A 68.5kg skater moving initially at 2.40m/s on rough horizontal ice comes to rest uniformly in 3.52s due to friction from the ice. I need help finding the force friction exert on the skater.
Use the rule that impulse = momentum change.
Friction force * (time applied) = loss of linear momentium
F * 3.52 s = (68.5 kg)*(2.40 m/s)
Solve for F, which will be in Newtons
Thank you
Use average acceleration equation to find the acceleration: a=delta(v)/delta(t), then plug into the newtons 2nd law of motion, which is the equation vector form.
To find the force of friction exerted on the skater, we can use Newton's second law of motion, which states that the net force acting on an object is equal to the mass of the object multiplied by its acceleration.
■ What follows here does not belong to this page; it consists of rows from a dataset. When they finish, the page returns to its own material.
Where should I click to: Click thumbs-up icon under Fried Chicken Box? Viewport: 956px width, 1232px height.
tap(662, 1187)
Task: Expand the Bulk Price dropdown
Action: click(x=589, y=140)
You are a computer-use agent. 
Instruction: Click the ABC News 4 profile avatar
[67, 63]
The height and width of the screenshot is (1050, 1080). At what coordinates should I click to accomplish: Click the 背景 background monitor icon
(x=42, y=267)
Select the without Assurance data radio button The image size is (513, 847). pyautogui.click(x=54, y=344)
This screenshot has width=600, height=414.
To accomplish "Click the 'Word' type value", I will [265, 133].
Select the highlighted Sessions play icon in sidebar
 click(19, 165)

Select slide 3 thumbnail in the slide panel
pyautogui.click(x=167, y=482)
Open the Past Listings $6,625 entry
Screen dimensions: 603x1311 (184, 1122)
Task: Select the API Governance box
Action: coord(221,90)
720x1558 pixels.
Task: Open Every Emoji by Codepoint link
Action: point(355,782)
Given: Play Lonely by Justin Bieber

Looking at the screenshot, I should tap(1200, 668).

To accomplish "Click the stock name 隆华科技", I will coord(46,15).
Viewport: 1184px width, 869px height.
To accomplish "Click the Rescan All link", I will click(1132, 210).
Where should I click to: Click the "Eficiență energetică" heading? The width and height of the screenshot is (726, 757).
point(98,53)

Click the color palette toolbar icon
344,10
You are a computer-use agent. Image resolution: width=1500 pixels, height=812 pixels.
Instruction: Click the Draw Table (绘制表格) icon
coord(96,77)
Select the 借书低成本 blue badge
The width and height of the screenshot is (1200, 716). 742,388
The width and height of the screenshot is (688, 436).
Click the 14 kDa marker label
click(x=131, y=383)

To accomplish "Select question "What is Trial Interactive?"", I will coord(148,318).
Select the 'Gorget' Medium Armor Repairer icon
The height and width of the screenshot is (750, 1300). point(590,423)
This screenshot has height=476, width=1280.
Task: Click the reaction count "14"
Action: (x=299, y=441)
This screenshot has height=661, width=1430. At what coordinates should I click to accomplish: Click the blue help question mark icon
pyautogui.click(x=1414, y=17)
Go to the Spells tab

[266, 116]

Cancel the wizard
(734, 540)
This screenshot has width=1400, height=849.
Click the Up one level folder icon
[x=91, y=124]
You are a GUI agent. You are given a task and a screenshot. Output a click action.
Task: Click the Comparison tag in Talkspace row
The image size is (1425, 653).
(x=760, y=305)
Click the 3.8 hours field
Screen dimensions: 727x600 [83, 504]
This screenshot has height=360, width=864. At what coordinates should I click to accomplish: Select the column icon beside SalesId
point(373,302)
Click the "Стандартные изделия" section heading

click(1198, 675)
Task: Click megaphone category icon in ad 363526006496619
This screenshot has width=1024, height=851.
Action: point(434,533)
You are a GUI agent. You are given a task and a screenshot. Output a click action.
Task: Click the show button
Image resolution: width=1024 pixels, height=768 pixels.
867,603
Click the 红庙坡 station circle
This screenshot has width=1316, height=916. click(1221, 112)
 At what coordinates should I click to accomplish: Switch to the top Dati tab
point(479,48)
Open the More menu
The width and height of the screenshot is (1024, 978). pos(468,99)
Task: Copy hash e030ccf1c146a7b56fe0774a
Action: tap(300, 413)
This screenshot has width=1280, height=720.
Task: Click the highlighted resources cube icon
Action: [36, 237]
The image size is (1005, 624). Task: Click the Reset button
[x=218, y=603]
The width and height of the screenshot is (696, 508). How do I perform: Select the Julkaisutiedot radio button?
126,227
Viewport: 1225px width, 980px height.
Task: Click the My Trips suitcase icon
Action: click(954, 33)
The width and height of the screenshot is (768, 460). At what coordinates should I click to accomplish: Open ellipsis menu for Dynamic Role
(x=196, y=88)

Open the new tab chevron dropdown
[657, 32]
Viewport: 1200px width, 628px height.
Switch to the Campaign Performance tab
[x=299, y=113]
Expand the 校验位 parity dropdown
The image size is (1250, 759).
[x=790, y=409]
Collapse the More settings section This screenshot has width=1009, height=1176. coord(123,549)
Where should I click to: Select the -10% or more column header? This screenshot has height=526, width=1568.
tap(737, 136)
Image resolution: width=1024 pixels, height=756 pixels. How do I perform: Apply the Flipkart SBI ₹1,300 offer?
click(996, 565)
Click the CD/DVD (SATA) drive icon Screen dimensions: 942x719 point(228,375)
In this case, the skater comes to rest uniformly in 3.52 seconds, which means the acceleration is constant and equal to zero. Since the initial velocity is 2.40 m/s and the final velocity is 0 m/s, we can use the equation of motion:
Final velocity (v) = Initial velocity (u) + Acceleration (a) × Time (t)
Rearranging the equation, we can find the acceleration:
Acceleration (a) = (Final velocity - Initial velocity) / Time
a = (0 - 2.40) m/s / 3.52 s
a = -2.40 m/s / 3.52 s
Now, we know the acceleration of the skater, so we can calculate the force of friction using Newton's second law:
Force of friction (F) = Mass (m) × Acceleration (a)
F = 68.5 kg × (-2.40 m/s / 3.52 s)
Calculating the force of friction, we get:
F ≈ -46.50 N
The negative sign indicates that the force of friction is acting in the opposite direction to the skater's motion, causing the skater to slow down.